--- Exercise data ---

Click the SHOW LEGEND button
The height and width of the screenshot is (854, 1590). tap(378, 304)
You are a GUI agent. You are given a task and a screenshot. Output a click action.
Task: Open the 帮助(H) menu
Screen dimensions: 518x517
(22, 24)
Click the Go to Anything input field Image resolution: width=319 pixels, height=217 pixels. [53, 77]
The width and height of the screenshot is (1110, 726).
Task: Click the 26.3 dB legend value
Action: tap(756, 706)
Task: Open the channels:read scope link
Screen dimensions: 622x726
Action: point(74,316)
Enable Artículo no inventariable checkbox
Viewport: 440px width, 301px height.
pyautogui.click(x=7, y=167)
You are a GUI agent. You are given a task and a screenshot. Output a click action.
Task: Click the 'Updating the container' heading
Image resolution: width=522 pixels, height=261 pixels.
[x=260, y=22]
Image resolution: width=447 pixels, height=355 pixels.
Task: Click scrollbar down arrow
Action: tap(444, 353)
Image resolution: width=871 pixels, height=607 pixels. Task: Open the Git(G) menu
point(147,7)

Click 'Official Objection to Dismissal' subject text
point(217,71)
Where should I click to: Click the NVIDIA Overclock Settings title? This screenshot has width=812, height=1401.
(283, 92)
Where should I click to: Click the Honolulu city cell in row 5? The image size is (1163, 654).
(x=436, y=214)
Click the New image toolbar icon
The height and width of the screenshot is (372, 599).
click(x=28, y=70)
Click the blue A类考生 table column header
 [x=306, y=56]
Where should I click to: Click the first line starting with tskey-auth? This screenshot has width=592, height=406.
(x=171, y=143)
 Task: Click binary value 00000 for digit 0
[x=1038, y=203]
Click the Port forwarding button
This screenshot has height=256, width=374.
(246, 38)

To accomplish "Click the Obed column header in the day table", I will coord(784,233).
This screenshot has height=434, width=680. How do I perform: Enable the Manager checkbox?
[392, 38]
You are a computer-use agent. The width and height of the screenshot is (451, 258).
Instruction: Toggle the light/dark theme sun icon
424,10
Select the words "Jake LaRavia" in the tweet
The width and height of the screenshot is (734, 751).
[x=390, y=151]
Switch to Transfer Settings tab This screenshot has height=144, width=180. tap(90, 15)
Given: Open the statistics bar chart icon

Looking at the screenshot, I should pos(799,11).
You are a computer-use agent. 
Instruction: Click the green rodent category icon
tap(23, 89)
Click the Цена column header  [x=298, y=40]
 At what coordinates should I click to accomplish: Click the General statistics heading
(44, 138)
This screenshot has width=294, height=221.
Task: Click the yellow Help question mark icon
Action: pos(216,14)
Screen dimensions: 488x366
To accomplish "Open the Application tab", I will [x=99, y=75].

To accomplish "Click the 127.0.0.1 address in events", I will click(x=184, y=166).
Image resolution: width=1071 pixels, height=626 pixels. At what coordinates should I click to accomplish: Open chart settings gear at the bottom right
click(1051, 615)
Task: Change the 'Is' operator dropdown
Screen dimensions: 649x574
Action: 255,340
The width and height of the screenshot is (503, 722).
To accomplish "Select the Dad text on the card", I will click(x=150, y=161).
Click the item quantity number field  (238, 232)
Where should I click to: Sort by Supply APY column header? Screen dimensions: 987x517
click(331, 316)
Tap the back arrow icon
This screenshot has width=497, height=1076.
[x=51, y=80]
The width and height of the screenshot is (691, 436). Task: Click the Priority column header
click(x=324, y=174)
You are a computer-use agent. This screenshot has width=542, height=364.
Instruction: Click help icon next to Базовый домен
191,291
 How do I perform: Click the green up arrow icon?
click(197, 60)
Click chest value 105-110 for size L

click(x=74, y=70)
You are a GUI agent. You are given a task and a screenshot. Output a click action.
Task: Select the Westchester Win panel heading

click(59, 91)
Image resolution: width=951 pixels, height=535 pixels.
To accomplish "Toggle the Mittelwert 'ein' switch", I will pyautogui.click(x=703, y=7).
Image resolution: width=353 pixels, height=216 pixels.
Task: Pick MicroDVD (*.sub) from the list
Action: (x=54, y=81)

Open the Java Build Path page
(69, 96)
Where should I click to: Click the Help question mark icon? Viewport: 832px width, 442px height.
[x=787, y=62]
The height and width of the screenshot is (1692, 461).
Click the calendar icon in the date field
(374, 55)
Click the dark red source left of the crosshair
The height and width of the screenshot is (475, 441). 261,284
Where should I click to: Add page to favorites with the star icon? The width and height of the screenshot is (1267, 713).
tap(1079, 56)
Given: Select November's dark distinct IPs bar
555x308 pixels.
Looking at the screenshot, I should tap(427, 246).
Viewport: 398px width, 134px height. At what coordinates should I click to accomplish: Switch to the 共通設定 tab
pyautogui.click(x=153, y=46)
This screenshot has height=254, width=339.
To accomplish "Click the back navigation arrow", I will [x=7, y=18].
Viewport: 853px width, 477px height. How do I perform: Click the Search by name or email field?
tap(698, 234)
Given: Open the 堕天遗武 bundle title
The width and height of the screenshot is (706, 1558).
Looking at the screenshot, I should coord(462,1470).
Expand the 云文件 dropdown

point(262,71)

---

• Action item:
Exactly as they are written, print the entries again.

• Result for this exercise:
Click the SHOW LEGEND button
The height and width of the screenshot is (854, 1590). tap(378, 304)
You are a GUI agent. You are given a task and a screenshot. Output a click action.
Task: Open the 帮助(H) menu
Screen dimensions: 518x517
(22, 24)
Click the Go to Anything input field Image resolution: width=319 pixels, height=217 pixels. [53, 77]
The width and height of the screenshot is (1110, 726).
Task: Click the 26.3 dB legend value
Action: tap(756, 706)
Task: Open the channels:read scope link
Screen dimensions: 622x726
Action: point(74,316)
Enable Artículo no inventariable checkbox
Viewport: 440px width, 301px height.
pyautogui.click(x=7, y=167)
You are a GUI agent. You are given a task and a screenshot. Output a click action.
Task: Click the 'Updating the container' heading
Image resolution: width=522 pixels, height=261 pixels.
[x=260, y=22]
Image resolution: width=447 pixels, height=355 pixels.
Task: Click scrollbar down arrow
Action: tap(444, 353)
Image resolution: width=871 pixels, height=607 pixels. Task: Open the Git(G) menu
point(147,7)

Click 'Official Objection to Dismissal' subject text
point(217,71)
Where should I click to: Click the NVIDIA Overclock Settings title? This screenshot has width=812, height=1401.
(283, 92)
Where should I click to: Click the Honolulu city cell in row 5? The image size is (1163, 654).
(x=436, y=214)
Click the New image toolbar icon
The height and width of the screenshot is (372, 599).
click(x=28, y=70)
Click the blue A类考生 table column header
 [x=306, y=56]
Where should I click to: Click the first line starting with tskey-auth? This screenshot has width=592, height=406.
(x=171, y=143)
 Task: Click binary value 00000 for digit 0
[x=1038, y=203]
Click the Port forwarding button
This screenshot has height=256, width=374.
(246, 38)

To accomplish "Click the Obed column header in the day table", I will coord(784,233).
This screenshot has height=434, width=680. How do I perform: Enable the Manager checkbox?
[392, 38]
You are a computer-use agent. The width and height of the screenshot is (451, 258).
Instruction: Toggle the light/dark theme sun icon
424,10
Select the words "Jake LaRavia" in the tweet
The width and height of the screenshot is (734, 751).
[x=390, y=151]
Switch to Transfer Settings tab This screenshot has height=144, width=180. tap(90, 15)
Given: Open the statistics bar chart icon

Looking at the screenshot, I should pos(799,11).
You are a computer-use agent. 
Instruction: Click the green rodent category icon
tap(23, 89)
Click the Цена column header  [x=298, y=40]
 At what coordinates should I click to accomplish: Click the General statistics heading
(44, 138)
This screenshot has width=294, height=221.
Task: Click the yellow Help question mark icon
Action: pos(216,14)
Screen dimensions: 488x366
To accomplish "Open the Application tab", I will [x=99, y=75].

To accomplish "Click the 127.0.0.1 address in events", I will click(x=184, y=166).
Image resolution: width=1071 pixels, height=626 pixels. At what coordinates should I click to accomplish: Open chart settings gear at the bottom right
click(1051, 615)
Task: Change the 'Is' operator dropdown
Screen dimensions: 649x574
Action: 255,340
The width and height of the screenshot is (503, 722).
To accomplish "Select the Dad text on the card", I will click(x=150, y=161).
Click the item quantity number field  (238, 232)
Where should I click to: Sort by Supply APY column header? Screen dimensions: 987x517
click(331, 316)
Tap the back arrow icon
This screenshot has width=497, height=1076.
[x=51, y=80]
The width and height of the screenshot is (691, 436). Task: Click the Priority column header
click(x=324, y=174)
You are a computer-use agent. This screenshot has width=542, height=364.
Instruction: Click help icon next to Базовый домен
191,291
 How do I perform: Click the green up arrow icon?
click(197, 60)
Click chest value 105-110 for size L

click(x=74, y=70)
You are a GUI agent. You are given a task and a screenshot. Output a click action.
Task: Select the Westchester Win panel heading

click(59, 91)
Image resolution: width=951 pixels, height=535 pixels.
To accomplish "Toggle the Mittelwert 'ein' switch", I will pyautogui.click(x=703, y=7).
Image resolution: width=353 pixels, height=216 pixels.
Task: Pick MicroDVD (*.sub) from the list
Action: (x=54, y=81)

Open the Java Build Path page
(69, 96)
Where should I click to: Click the Help question mark icon? Viewport: 832px width, 442px height.
[x=787, y=62]
The height and width of the screenshot is (1692, 461).
Click the calendar icon in the date field
(374, 55)
Click the dark red source left of the crosshair
The height and width of the screenshot is (475, 441). 261,284
Where should I click to: Add page to favorites with the star icon? The width and height of the screenshot is (1267, 713).
tap(1079, 56)
Given: Select November's dark distinct IPs bar
555x308 pixels.
Looking at the screenshot, I should tap(427, 246).
Viewport: 398px width, 134px height. At what coordinates should I click to accomplish: Switch to the 共通設定 tab
pyautogui.click(x=153, y=46)
This screenshot has height=254, width=339.
To accomplish "Click the back navigation arrow", I will [x=7, y=18].
Viewport: 853px width, 477px height. How do I perform: Click the Search by name or email field?
tap(698, 234)
Given: Open the 堕天遗武 bundle title
The width and height of the screenshot is (706, 1558).
Looking at the screenshot, I should coord(462,1470).
Expand the 云文件 dropdown

point(262,71)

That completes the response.